_TASK DETAILS_: In the listing below, repeat exactly every line from the first through the line containing "The height and width of the screenshot is (850, 1400).", with nothing else.
━━━━━━━━━━━━━━━━
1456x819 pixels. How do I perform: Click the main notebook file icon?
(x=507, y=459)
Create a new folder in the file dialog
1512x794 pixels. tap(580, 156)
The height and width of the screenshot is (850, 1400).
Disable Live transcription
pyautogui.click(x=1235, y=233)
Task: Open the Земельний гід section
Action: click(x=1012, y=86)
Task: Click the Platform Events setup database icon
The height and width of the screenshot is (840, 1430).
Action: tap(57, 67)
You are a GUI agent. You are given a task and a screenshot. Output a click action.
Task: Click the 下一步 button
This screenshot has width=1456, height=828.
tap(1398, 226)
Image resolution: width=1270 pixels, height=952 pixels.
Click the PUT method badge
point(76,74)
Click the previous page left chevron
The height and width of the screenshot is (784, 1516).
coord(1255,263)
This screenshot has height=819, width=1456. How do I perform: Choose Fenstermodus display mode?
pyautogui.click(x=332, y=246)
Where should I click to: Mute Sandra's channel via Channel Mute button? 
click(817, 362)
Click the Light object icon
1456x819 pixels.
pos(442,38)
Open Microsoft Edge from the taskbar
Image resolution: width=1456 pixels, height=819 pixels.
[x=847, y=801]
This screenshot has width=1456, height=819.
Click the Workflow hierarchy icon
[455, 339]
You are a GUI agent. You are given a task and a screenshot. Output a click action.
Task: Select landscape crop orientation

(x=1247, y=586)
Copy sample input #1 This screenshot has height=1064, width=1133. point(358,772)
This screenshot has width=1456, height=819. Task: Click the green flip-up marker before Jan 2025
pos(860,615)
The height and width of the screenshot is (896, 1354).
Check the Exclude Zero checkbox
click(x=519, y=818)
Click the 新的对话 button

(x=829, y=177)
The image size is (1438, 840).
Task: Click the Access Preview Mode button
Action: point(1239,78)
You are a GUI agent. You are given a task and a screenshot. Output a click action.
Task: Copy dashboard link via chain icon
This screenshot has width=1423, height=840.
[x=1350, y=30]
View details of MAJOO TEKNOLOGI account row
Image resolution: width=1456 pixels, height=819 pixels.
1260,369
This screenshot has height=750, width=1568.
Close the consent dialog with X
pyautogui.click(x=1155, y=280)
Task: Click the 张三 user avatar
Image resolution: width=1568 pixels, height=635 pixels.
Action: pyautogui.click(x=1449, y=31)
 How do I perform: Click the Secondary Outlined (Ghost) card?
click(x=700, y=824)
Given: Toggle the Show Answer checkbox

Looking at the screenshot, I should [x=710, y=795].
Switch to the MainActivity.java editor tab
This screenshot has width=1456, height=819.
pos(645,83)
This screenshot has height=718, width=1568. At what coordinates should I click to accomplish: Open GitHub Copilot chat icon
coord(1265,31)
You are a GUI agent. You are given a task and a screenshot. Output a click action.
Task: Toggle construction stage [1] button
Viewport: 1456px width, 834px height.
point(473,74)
━━━━━━━━━━━━━━━━
_RESULT OF THIS TASK_:
1456x819 pixels. How do I perform: Click the main notebook file icon?
(x=507, y=459)
Create a new folder in the file dialog
1512x794 pixels. tap(580, 156)
The height and width of the screenshot is (850, 1400).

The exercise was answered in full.